Ingediend | 16 september 2011 |
---|---|
Beantwoord | 7 oktober 2011 (na 21 dagen) |
Indiener | Ewout Irrgang |
Beantwoord door | Jan Kees de Jager (minister financiën) (CDA) |
Onderwerpen | financiën organisatie en beleid |
Bron vraag | https://zoek.officielebekendmakingen.nl/kv-tk-2011Z17888.html |
Bron antwoord | https://zoek.officielebekendmakingen.nl/ah-tk-20112012-237.html |
Nee. DNB heeft mij aangegeven dat zij in 2008 is gestopt met het uitlenen van goud.
DNB volgt de regels voor waarderingen, resultaatbepaling en balansopstelling van het Europees Stelsel van Centrale Banken. De gehele post «Goud en goudvorderingen» weerspiegelt de fysieke goudvoorraad.
Er is de afgelopen jaren geen goud uitgeleend.
DNB voert een locatiebeleid waarbij het goud wordt gespreid over de locaties New York, Ottawa, Londen en Amsterdam.
DNB heeft met de goudverkopen in het verleden het relatieve goudbezit meer in lijn gebracht met andere belangrijke goudhoudende landen. De opslagkosten hebben geen rol gespeeld bij de beslissing om goud te verkopen, omdat ze relatief beperkt zijn. Momenteel bedraagt de vergoeding die DNB betaalt aan de centrale banken waar Nederlands goud ligt opgeslagen in totaal enkele honderdduizenden euro’s per jaar. De kosten verschillen per locatie.
Sinds 1991 is 1100 ton goud verkocht. Destijds is vastgesteld dat DNB in internationaal perspectief relatief veel goud bezat.
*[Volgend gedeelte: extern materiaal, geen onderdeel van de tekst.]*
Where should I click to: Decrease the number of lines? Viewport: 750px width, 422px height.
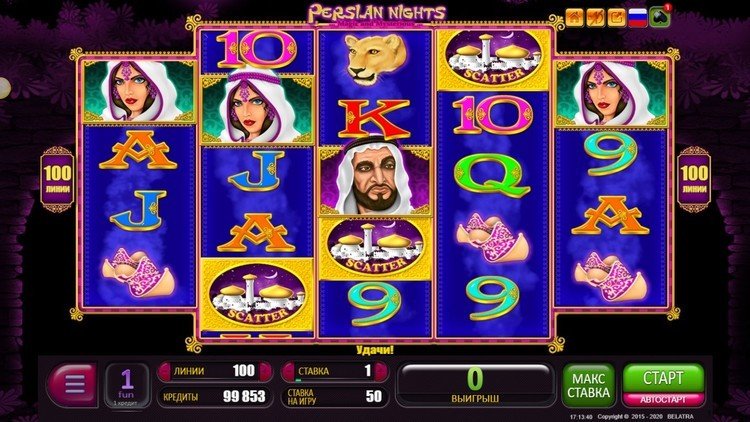pyautogui.click(x=165, y=371)
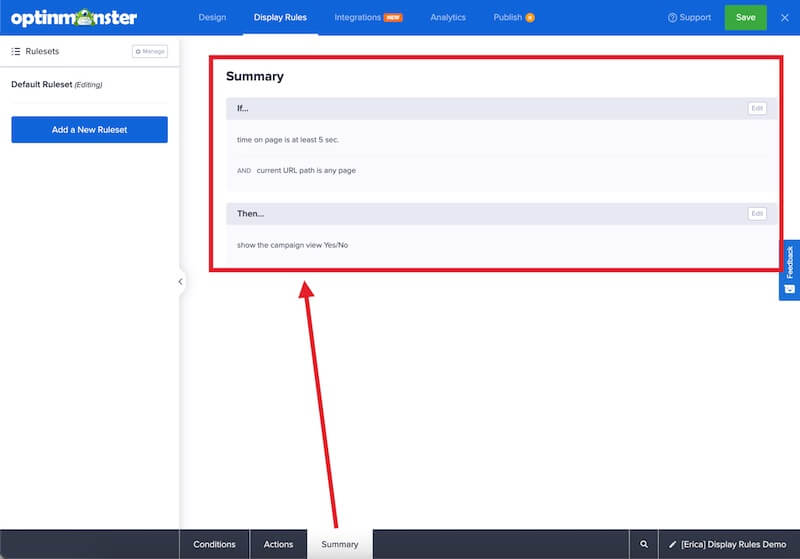Edit the If conditions section
The height and width of the screenshot is (559, 800).
click(x=757, y=108)
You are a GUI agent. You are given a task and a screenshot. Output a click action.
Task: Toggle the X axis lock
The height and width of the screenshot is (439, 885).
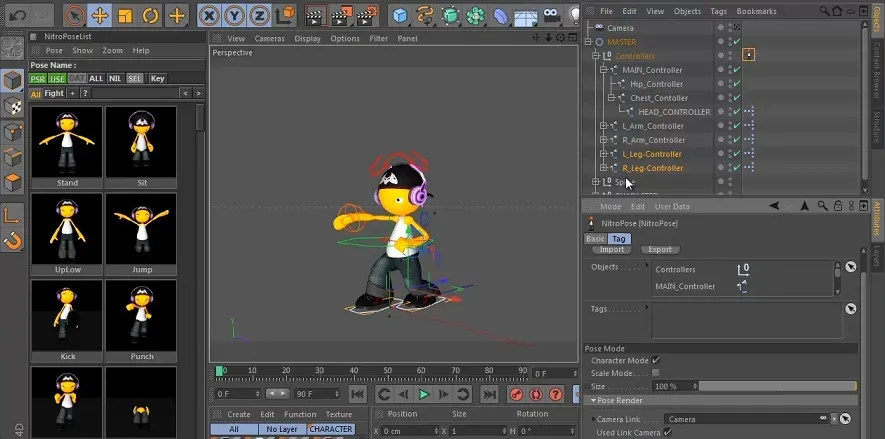click(209, 15)
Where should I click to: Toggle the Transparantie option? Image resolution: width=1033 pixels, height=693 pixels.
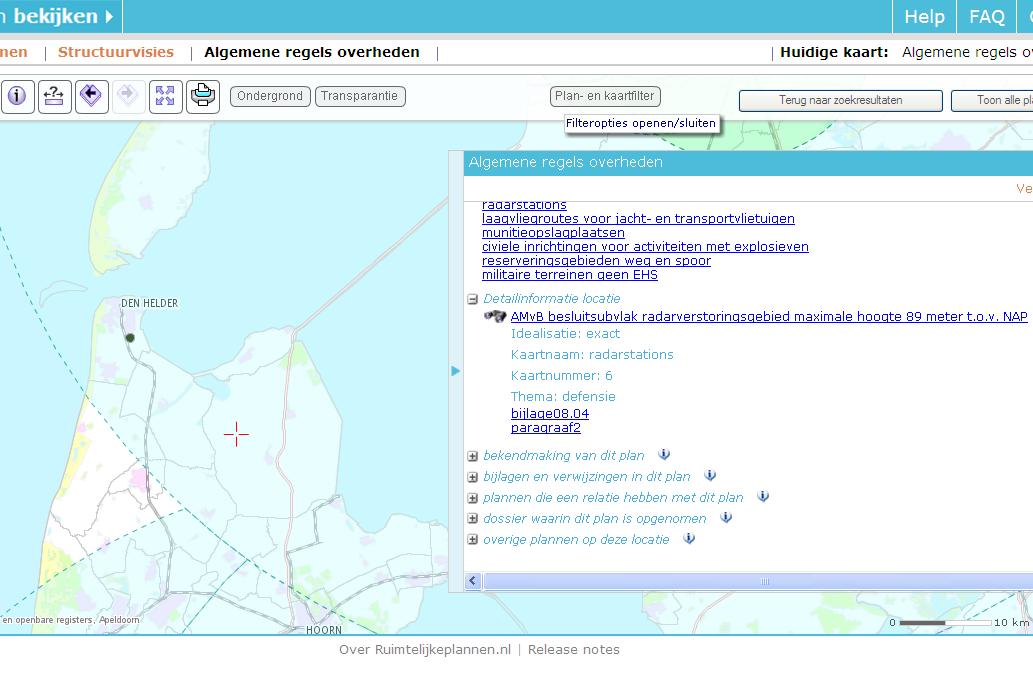[359, 96]
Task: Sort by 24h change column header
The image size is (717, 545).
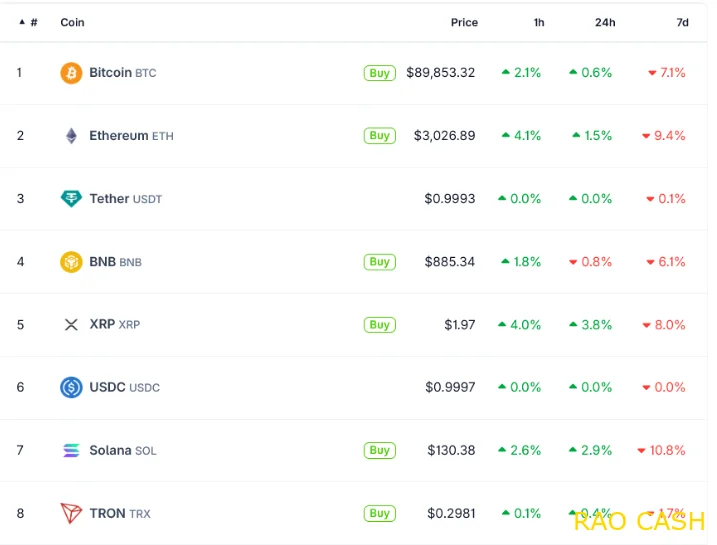Action: point(604,22)
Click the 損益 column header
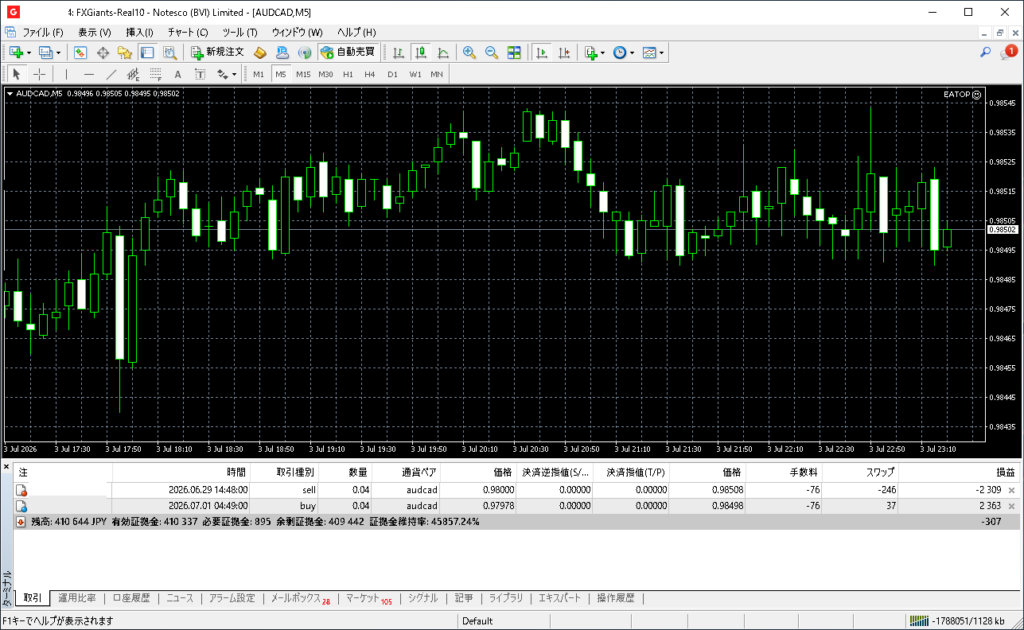The height and width of the screenshot is (630, 1024). [x=1005, y=472]
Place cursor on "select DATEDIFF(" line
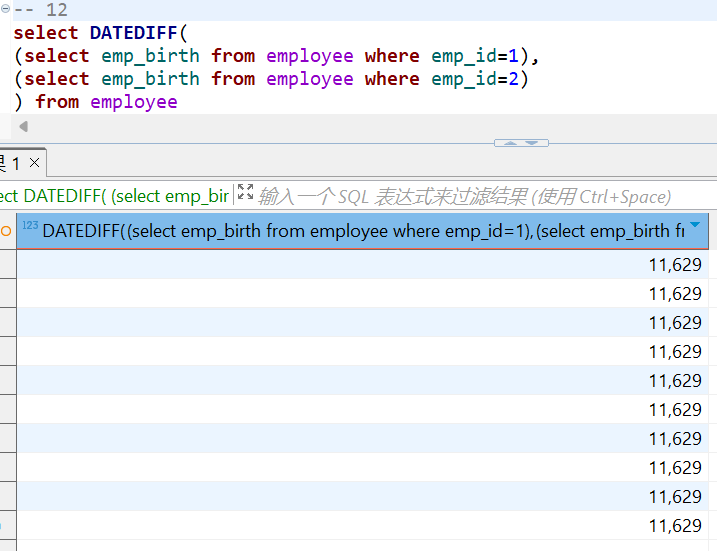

Besloten is de goudhoeveelheid meer in lijn te brengen met andere belangrijke goudhoudende landen. De verkoopopbrengsten zijn toegevoegd aan de algemene reserves van DNB en rentedragend belegd. Een vergelijking van de gemiddelde verkoopprijs van destijds met de huidige, onder invloed van de financiële crisis gestegen goudprijs, leidt inderdaad tot een verschil in de orde van grootte van het door de heer De Waard genoemde bedrag. Wel dient nog rekening gehouden te worden met de beleggingsrendementen die sinds de verkopen zijn gemaakt op de belegde opbrengsten en met het feit dat de uitkomst van dergelijke berekeningen afhankelijk is van de sterk fluctuerende goudprijs.
Goud is een activum van DNB. De verkoopopbrengsten zijn in andere activa belegd en zijn zodoende niet aangewend ter aflossing van de staatsschuld. Het rendement op de beleggingen komt via de winstuitkering van DNB ten goede aan de overheidsfinanciën.
De fysieke goudvoorraad van DNB vervult in tijden van financiële crisis een functie als ultieme reserve en vertrouwensanker. Verder wordt goud aangehouden uit diversificatieoverwegingen.
De grootte van de fysieke goudmarkt en de grootte van de derivatenmarkt zijn moeilijk te vergelijken omdat uiteenlopende maatstaven voor omvang worden gebruikt. Voor de fysieke goudhandel wordt de omzet gemeten: in de belangrijkste markt (Londen) bedroeg deze in de tweede helft van 2010 USD 136 mld volgens de London Bullion Market Association. Voor de derivatenmarkt wordt de onderliggende waarde van de uitstaande derivaten (swaps, termijncontracten en opties) gerapporteerd: voor de tweede helft van 2010 bedroeg deze omvang USD 396 mld volgens de Bank for International Settlements. In het algemeen kan worden gesteld dat de aanwezigheid van derivatenmarkten een goede prijsvorming bevordert.
De kopers zijn opkomende economieën waar de officiële reserves sterk groeien of waar goud historisch een beperkt deel van reserves uitmaakt.
Er is ook een brede groep landen die goud heeft verkocht in de afgelopen decennia (waaronder Frankrijk, Spanje, het Verenigd Koninkrijk en Zwitserland).